My favorite response was from my internet pen pal Angela Keaton, a fundraiser and activist for  Antiwar.com.  Ms. Keaton wrote: “ You know it is only because I am on [a] fast from everything that I didn’t write some comedy about y[ou]r Iran piece in Breitbart.  In fact, I am not supposed to read anything this month so that unfortunately will be the only thing I read this month that doesn’t involve prayer, fasting, and meditation.”  Ms. Keaton and I may not agree on everything about what a libertarian foreign policy would be (we rarely discuss it), though we do discuss how we agree that anti-Semites should not be welcome in the libertarian movement.

Unfortunately, another “libertarian” correspondent, Juan Garofalo disagreed:  “tell us bruce, how much money does a neocunt like you get from the jew mafia?”

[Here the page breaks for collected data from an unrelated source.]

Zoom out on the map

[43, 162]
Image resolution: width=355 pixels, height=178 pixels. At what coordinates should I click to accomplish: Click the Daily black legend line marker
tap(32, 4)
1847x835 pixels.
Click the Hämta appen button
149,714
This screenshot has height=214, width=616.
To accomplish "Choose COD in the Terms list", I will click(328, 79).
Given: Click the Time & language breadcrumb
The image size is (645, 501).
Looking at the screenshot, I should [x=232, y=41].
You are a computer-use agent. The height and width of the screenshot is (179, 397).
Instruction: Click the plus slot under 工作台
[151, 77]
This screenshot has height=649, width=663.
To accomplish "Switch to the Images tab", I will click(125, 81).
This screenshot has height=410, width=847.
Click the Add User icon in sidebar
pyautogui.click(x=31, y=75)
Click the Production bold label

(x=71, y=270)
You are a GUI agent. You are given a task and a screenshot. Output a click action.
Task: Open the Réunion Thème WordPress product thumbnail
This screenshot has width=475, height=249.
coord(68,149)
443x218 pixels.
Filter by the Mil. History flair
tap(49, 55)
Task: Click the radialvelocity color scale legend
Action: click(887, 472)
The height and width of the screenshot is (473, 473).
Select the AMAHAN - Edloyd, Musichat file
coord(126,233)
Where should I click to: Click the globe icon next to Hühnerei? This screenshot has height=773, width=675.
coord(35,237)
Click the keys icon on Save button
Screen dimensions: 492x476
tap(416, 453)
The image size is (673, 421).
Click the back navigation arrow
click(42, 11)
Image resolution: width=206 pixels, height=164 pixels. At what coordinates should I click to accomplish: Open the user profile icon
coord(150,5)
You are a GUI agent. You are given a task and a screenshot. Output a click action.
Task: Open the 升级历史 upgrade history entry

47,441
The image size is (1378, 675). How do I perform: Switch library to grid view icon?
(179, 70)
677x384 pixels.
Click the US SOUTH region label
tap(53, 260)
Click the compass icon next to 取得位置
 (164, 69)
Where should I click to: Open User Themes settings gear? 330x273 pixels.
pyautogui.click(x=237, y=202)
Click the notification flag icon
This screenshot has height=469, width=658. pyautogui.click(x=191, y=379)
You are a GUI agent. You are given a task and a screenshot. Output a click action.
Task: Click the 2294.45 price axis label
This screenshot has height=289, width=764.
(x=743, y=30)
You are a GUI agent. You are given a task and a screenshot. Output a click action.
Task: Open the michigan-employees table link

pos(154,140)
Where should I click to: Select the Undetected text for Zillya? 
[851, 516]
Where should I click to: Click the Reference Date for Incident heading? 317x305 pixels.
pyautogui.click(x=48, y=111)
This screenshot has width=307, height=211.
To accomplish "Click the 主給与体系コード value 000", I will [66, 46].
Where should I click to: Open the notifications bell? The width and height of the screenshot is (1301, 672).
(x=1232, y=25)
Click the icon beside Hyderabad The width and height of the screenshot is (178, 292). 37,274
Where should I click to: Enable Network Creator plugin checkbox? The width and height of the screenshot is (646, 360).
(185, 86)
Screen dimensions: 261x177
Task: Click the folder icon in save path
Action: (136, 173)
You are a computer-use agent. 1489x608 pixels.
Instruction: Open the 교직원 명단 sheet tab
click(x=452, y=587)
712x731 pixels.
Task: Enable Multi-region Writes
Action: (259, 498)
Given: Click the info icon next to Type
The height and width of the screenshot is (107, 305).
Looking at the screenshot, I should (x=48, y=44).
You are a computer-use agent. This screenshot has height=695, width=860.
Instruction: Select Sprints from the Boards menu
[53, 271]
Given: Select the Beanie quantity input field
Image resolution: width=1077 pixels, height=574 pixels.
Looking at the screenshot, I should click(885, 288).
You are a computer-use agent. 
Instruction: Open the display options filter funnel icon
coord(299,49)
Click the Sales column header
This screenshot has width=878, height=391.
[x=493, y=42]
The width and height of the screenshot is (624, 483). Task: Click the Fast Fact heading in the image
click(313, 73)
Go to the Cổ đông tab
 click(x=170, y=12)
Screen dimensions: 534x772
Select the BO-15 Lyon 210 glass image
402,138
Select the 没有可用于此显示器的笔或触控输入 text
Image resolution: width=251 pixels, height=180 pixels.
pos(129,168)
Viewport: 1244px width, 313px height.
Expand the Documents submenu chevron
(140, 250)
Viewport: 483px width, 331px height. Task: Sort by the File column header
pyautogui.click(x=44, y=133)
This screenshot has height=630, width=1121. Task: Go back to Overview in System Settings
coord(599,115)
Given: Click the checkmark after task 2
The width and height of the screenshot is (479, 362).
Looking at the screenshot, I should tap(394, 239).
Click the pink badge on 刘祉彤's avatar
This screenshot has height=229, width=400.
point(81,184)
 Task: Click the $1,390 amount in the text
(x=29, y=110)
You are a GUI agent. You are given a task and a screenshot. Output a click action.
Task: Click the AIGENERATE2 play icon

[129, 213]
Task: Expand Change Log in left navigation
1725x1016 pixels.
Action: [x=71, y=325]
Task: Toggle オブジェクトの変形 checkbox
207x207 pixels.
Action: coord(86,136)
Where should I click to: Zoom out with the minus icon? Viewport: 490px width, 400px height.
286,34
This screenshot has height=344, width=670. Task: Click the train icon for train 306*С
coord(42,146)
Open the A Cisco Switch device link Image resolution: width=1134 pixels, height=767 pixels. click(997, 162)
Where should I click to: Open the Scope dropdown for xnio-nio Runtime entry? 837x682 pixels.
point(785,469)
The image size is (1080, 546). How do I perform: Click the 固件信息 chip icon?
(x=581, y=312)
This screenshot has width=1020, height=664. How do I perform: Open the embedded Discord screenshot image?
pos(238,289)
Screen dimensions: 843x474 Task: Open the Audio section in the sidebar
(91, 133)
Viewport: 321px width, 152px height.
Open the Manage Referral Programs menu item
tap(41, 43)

But the bulk of libertarians had responses in between these two, and those responses seemed to me to betray a lot of confused thinking, reading comprehension failures, inability to grasp distinctions, smugness, projection, and appeals to various logical fallacies, particularly false assertions of moral equivalency.

The issue (and my article) was taken up at the libertarian run Independent Political Report, where a number of local Libertarian Party activists weighed in.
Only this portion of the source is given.